Sì, ma non dobbiamo avere una visione meccanica delle cose. Le guerre cominciano e finiscono in maniera quasi sempre imprevedibile. Per i russi chi conta sono gli Stati Uniti d’America: uno dei grandi problemi russi è quello di essere riconosciuto come superpotenza da Washington. Gli europei non hanno una grande influenza sui russi, ricordiamo tutti il tavolo di Macron con l’assenza del cardinale Zuppi che non venne nemmeno ricevuto: per cui credo che se in un anno elettorale Biden avrà voglia di affrontare realmente la questione con i russi e in maniera confidenziale, allora avremo dei progressi. Queste cose non vanno fatte sui giornali, ma vanno fatte in maniera diplomatica nel senso nobile della parola. Naturalmente c’è anche il fatto che la guerra in casa non aiuta.

Si riferisce a Gaza?

La diplomazia americana, come sappiamo, è disperatamente impegnata nel cercare di trovare una soluzione politica alla crisi di Gaza che forse è peggio di quella Ucraina. Quindi è difficile chiedere agli Stati Uniti uno sforzo particolare quando ce n’è un altro ancora peggiore in corso: il Segretario di Stato americano Anthony Blinnken ha già fatto in tre mesi otto viaggi in Arabia Saudita.

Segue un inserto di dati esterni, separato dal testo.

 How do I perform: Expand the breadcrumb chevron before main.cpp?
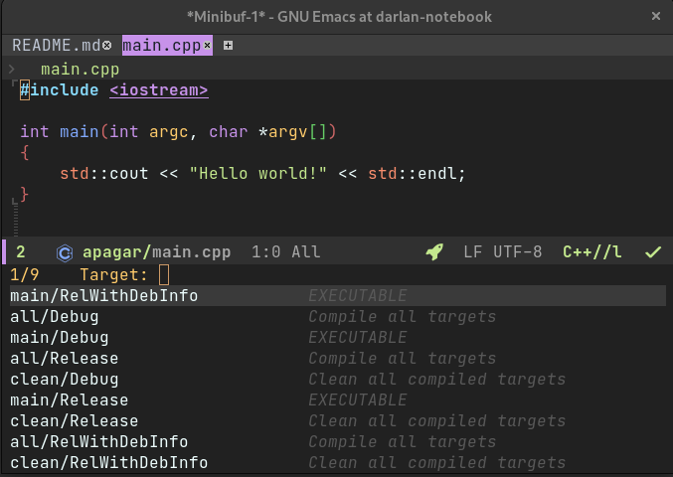[12, 69]
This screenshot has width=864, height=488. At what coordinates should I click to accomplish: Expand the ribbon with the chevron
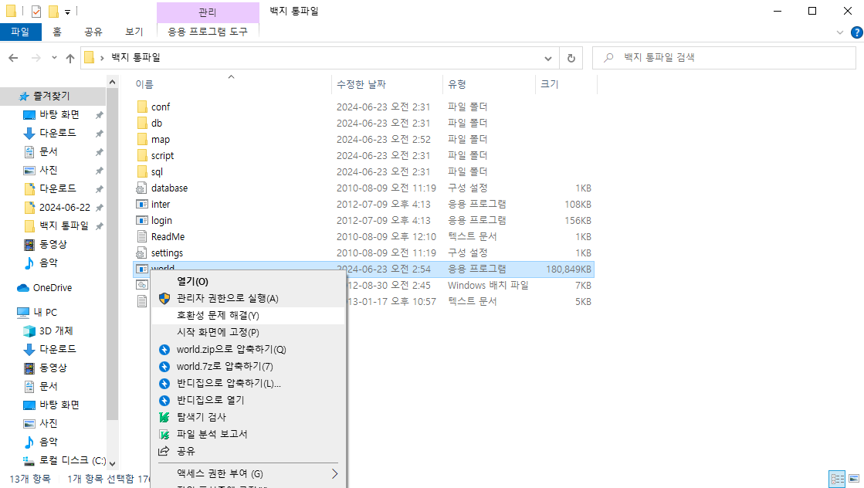(x=840, y=32)
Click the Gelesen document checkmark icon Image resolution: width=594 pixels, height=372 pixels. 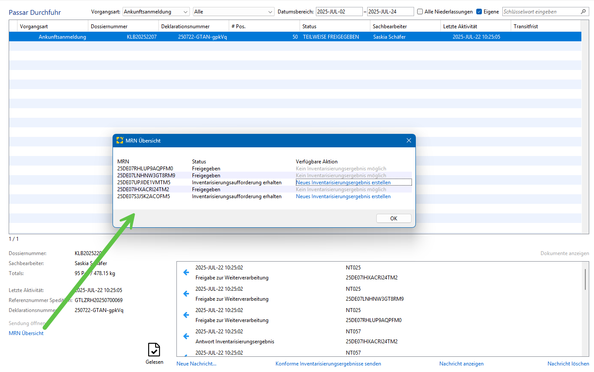point(154,350)
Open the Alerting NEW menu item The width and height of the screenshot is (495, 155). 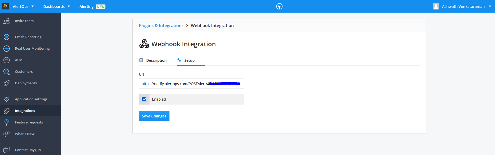pos(92,6)
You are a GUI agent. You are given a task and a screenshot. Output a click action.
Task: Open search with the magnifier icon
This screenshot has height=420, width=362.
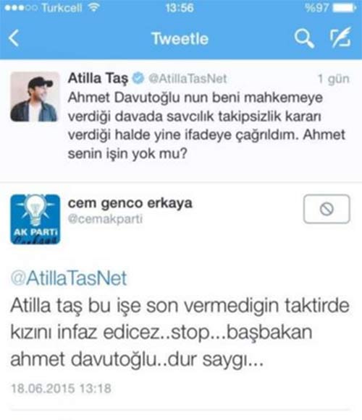tap(304, 38)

Quanto influiscono i fatti di Gaza?

Rendono le cose molto più difficili. Per quel poco che conosco i rapporti internazionali, credo che ci potrebbe essere un lavoro fatto per creare un rapporto diretto verso i russi riconoscendo loro una dignità o riconoscendogli una parità: in quel caso si potrebbe ottenere qualcosa. E penso anche che la questione non verta tanto sul fatto territoriale, quanto sulla posizione internazionale futura dell’Ucraina.

Nella Nato?

Io non vedo l’Ucraina dentro la Nato a breve termine, lo dico francamente e non sono sospettabile di essere anti-atlantico: oggi complicherebbe ancora di più questa condizione russa di accerchiamento che è una cosa che resta nella loro testa.